→ Your goal:
Your answer should hold exactly the lines below from the line with "This screenshot has height=485, width=932." through the line with "You are a computer-use", both included, and no pictures at all.

→ Records supplied:
*** Block opens ***
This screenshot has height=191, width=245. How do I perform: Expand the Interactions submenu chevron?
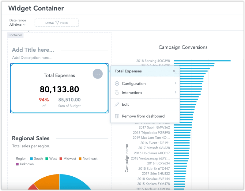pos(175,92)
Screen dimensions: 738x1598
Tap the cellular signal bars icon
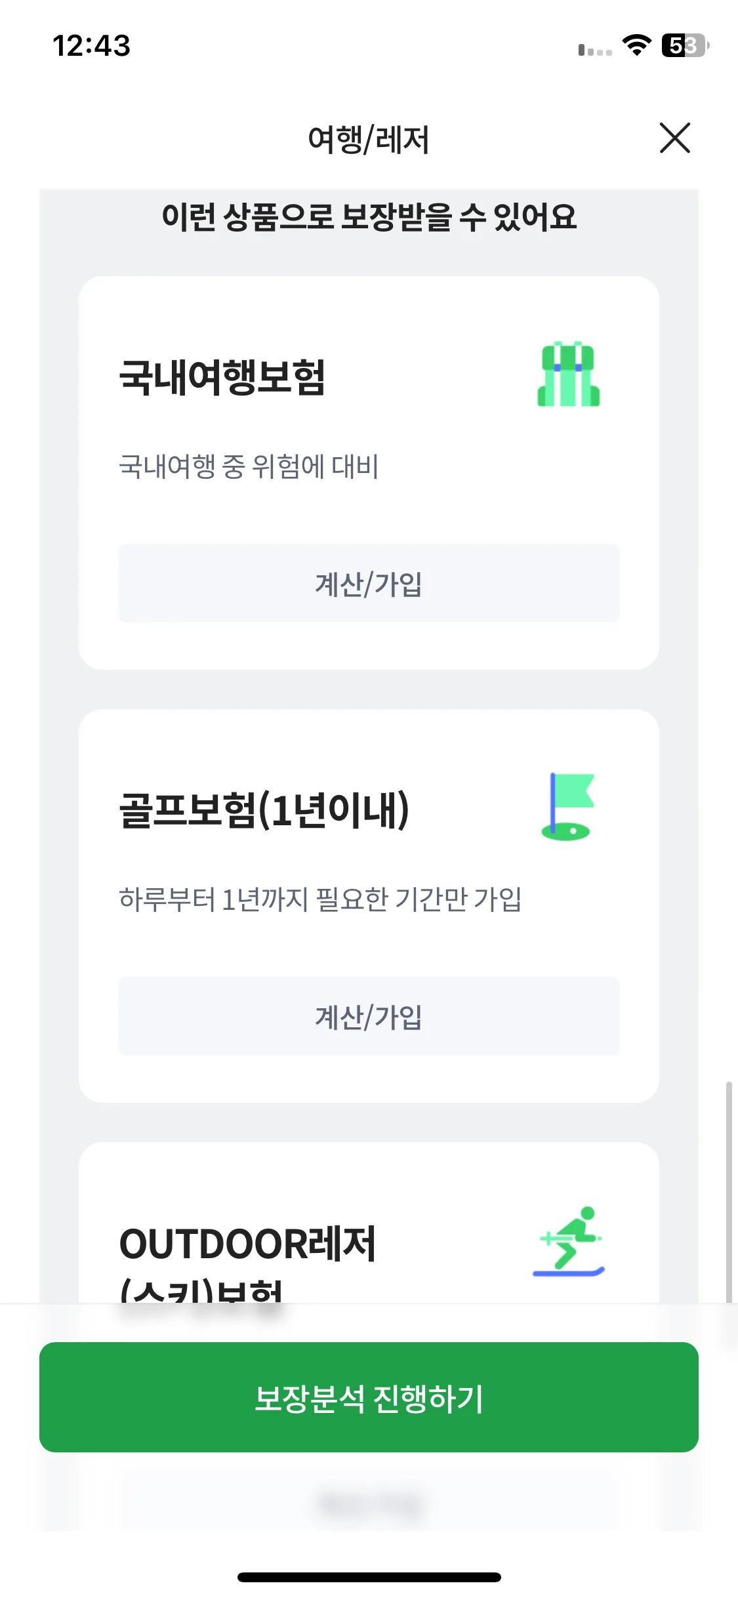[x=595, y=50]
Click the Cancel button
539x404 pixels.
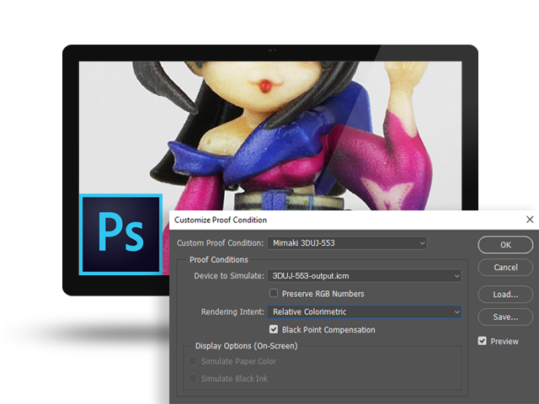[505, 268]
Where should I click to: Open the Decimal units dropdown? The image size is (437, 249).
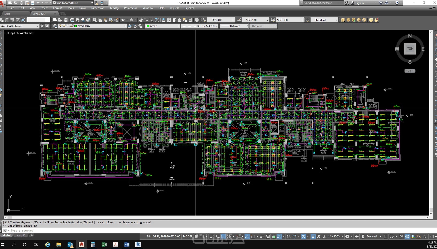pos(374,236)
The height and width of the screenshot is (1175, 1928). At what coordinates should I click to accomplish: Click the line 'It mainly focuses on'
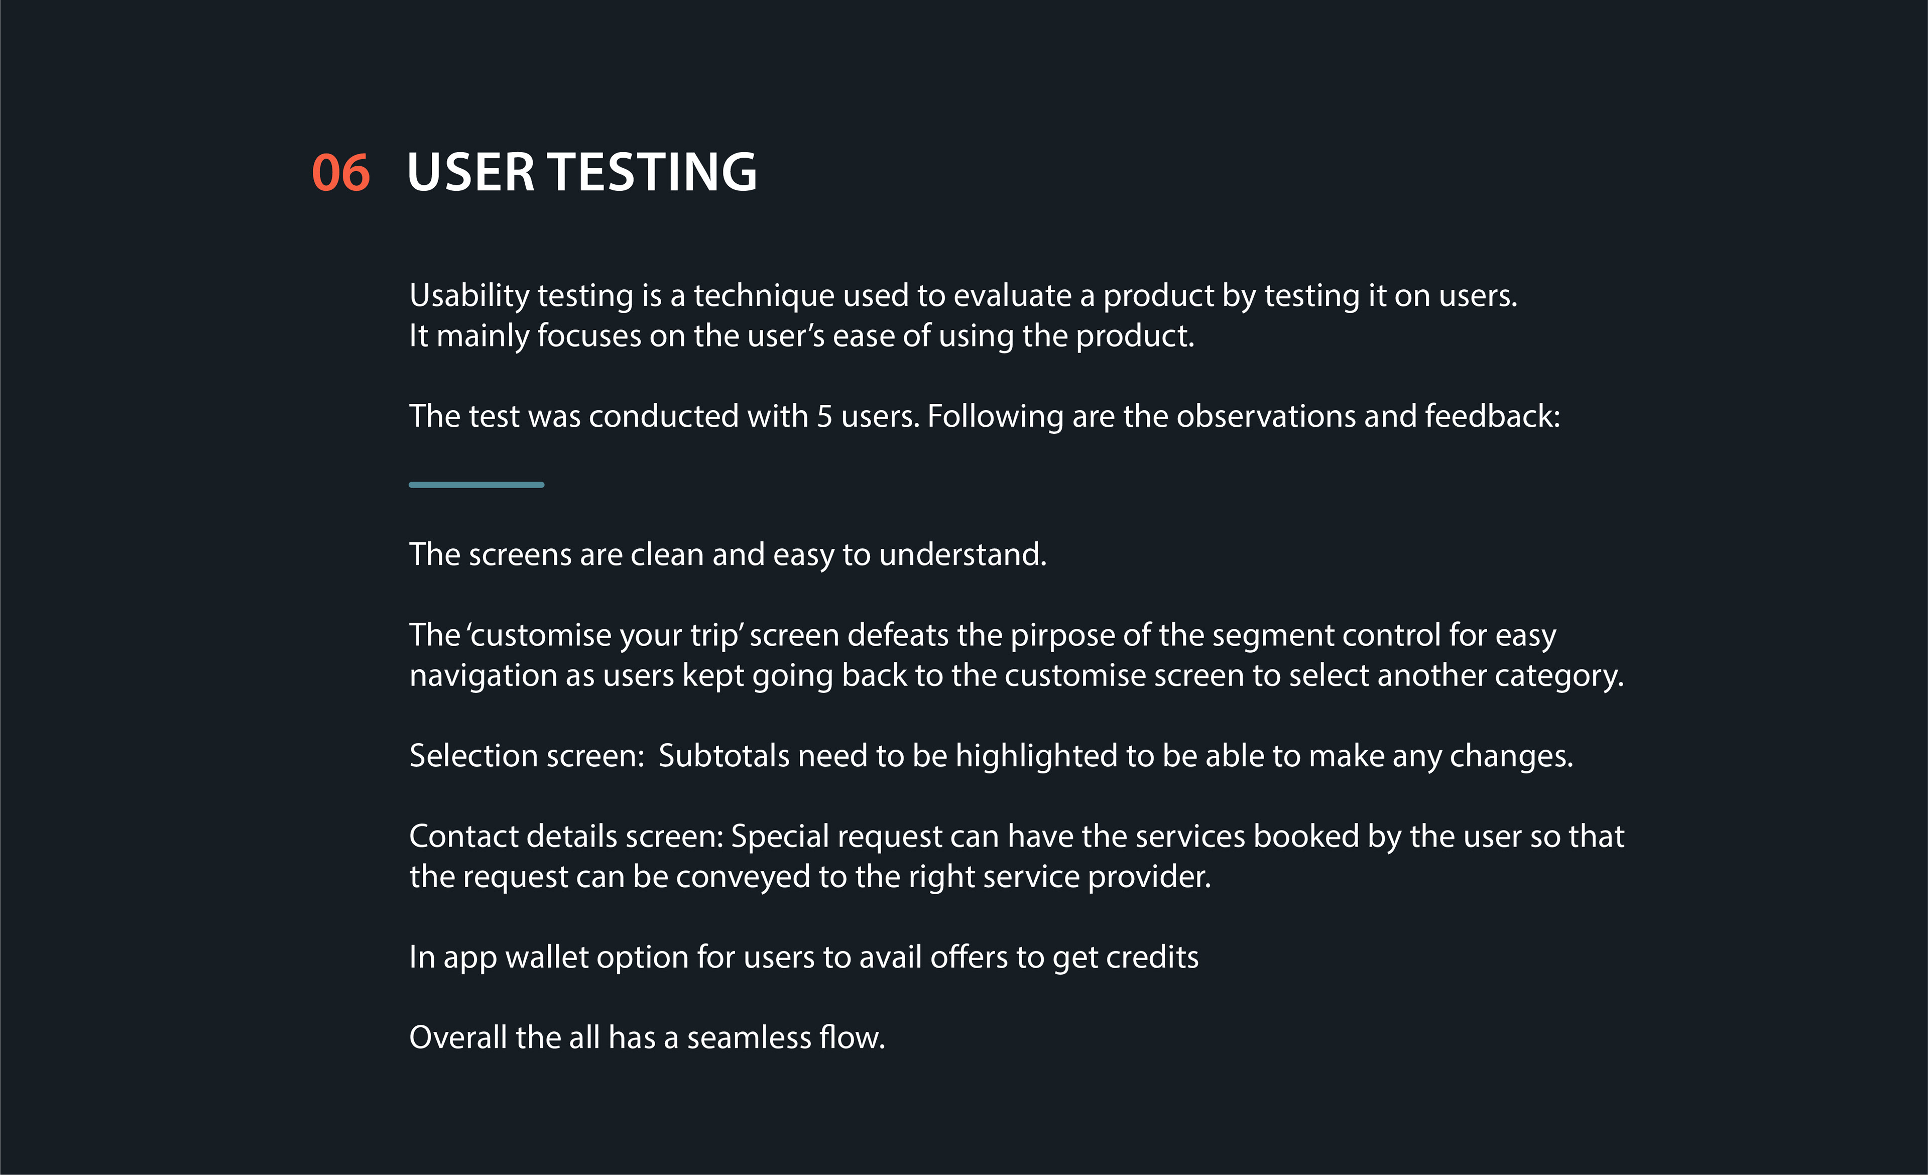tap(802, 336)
*** Block closes ***
*** Block opens ***
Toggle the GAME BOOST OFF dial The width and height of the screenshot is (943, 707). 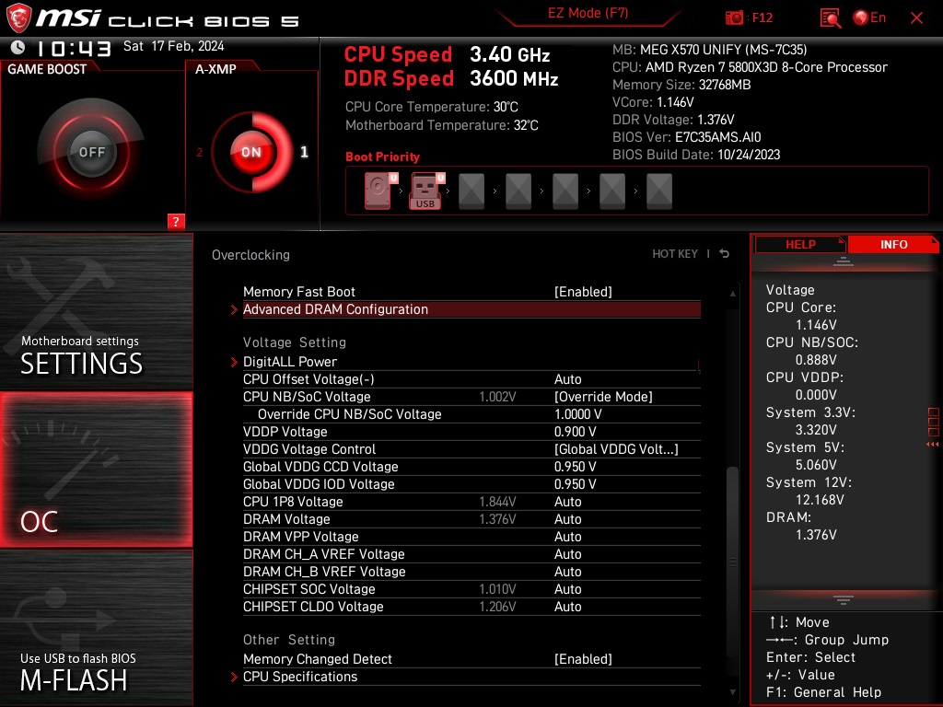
*** Block closes ***
*** Block opens ***
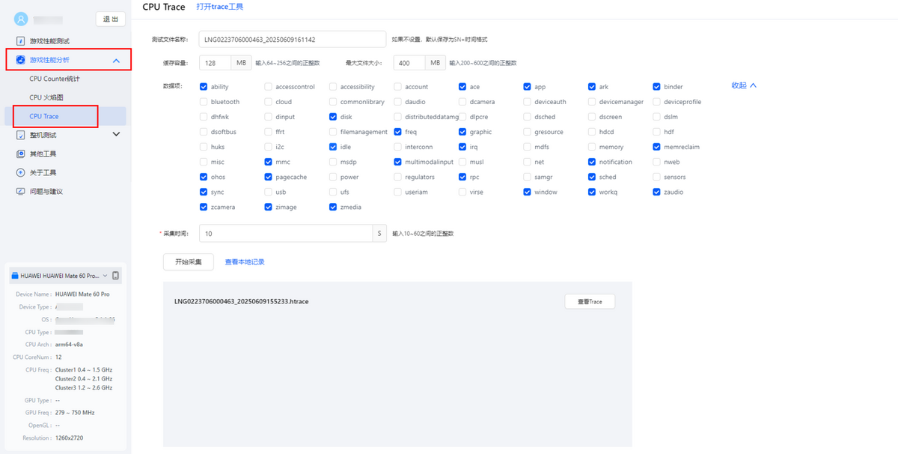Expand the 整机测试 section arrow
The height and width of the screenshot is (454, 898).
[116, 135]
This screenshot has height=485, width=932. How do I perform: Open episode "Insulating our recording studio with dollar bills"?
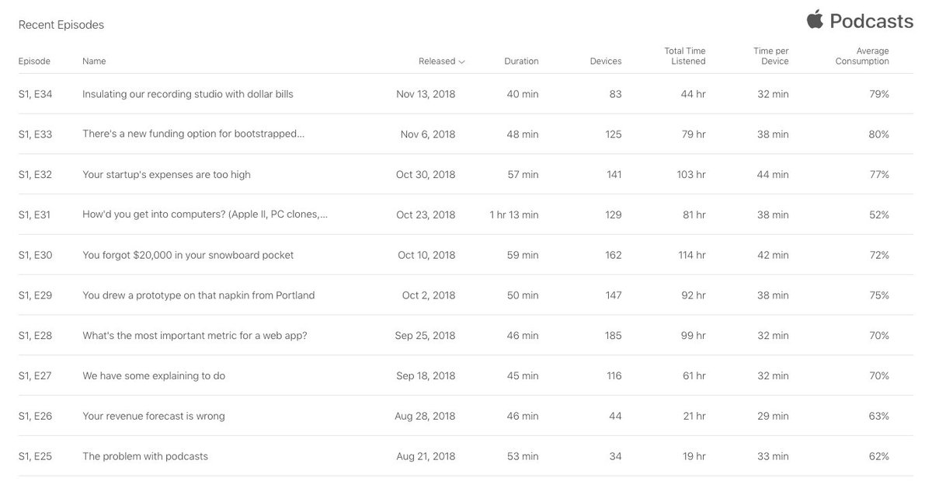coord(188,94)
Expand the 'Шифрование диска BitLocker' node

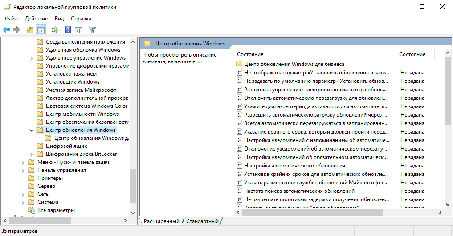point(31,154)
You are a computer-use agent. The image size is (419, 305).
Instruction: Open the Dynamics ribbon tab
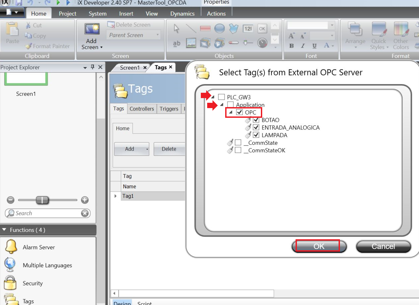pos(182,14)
*** Block closes ***
→ Output of the exercise:
This screenshot has height=485, width=932. How do I perform: Open episode "Insulating our recording studio with dollar bills"?
coord(188,94)
Expand the 'Шифрование диска BitLocker' node

point(31,154)
You are a computer-use agent. The image size is (419, 305).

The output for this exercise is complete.